Uma foi parar na casa de Vovó e de sua filharada solteirona (à época eram 4 moças quarencinquentonas e um varão, todos empregados na fábrica de tecidos); e a outra veio pra nossa casa, que tinha papai e mamãe, tão bem operários com sua prole, proletários, já de petizes vários.

Lá em casa, pelo menos, foi um êxtase a recepção daquele novo utensílio culinário. Uau, já dava água na boca imaginar os bolos que dali iam sair, além da carne a assar, só pra reforçar o salivar.

Podiam ser aposentadas as nossas formas preteadas e já amassadas de latão e a negra caçarola de ferro - até remendada - que vinham servindo à produção de quitandas e de bolos, tudo na base da brasa - mora?

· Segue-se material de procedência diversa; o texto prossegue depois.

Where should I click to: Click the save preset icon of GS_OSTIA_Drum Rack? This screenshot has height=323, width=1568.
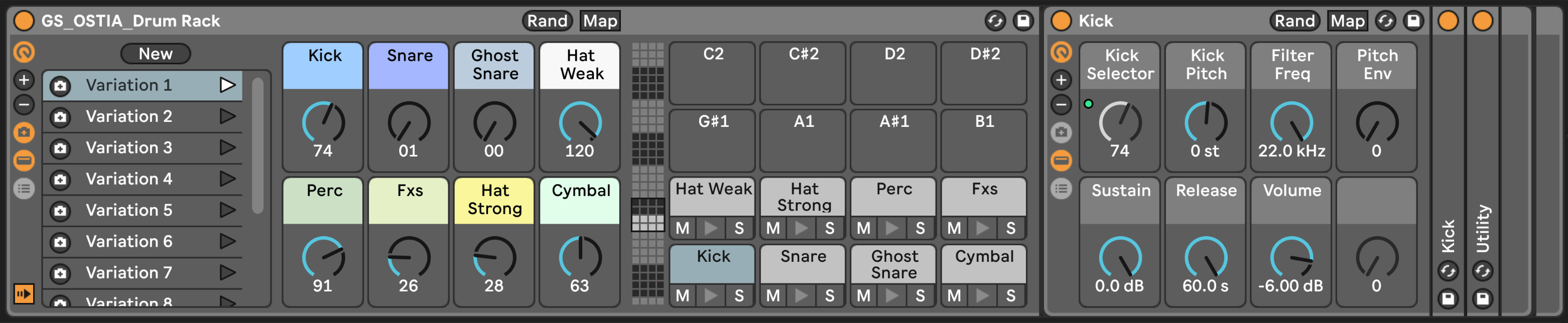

E se inaugurou a era "Imperial", em meio à nossa feérica expectativa. Acho que o bolo de minha primeira comunhão teve ali sua confecção, é mister que eu faça esta confissão. E pela gula, que ainda me açula, peço perdão - e vide bula.

De uso em uso - porém, e com certa restrição, como convém (afinal a energia elétrica tinha um custo, além da quase certeza de fazer cair o fusível naqueles anos de bruxuleante iluminação) a bela fôrma foi perdendo forma e a pompa ao longo do tempo. Chegou até a ser abandonada, ela também que ia recebendo os amassos, arranhões, riscos e trancos.

Sua irmã-gêmea, a da casa de Vovó, contudo, é que, tratada com o zelo de tia Rita, bonita, manteve-se sempre faceira, ornando a prateleira. E quase virgem, diz lá seu selo de origem. Assar bolo, que trabalheira, cousa de tolo, besteira.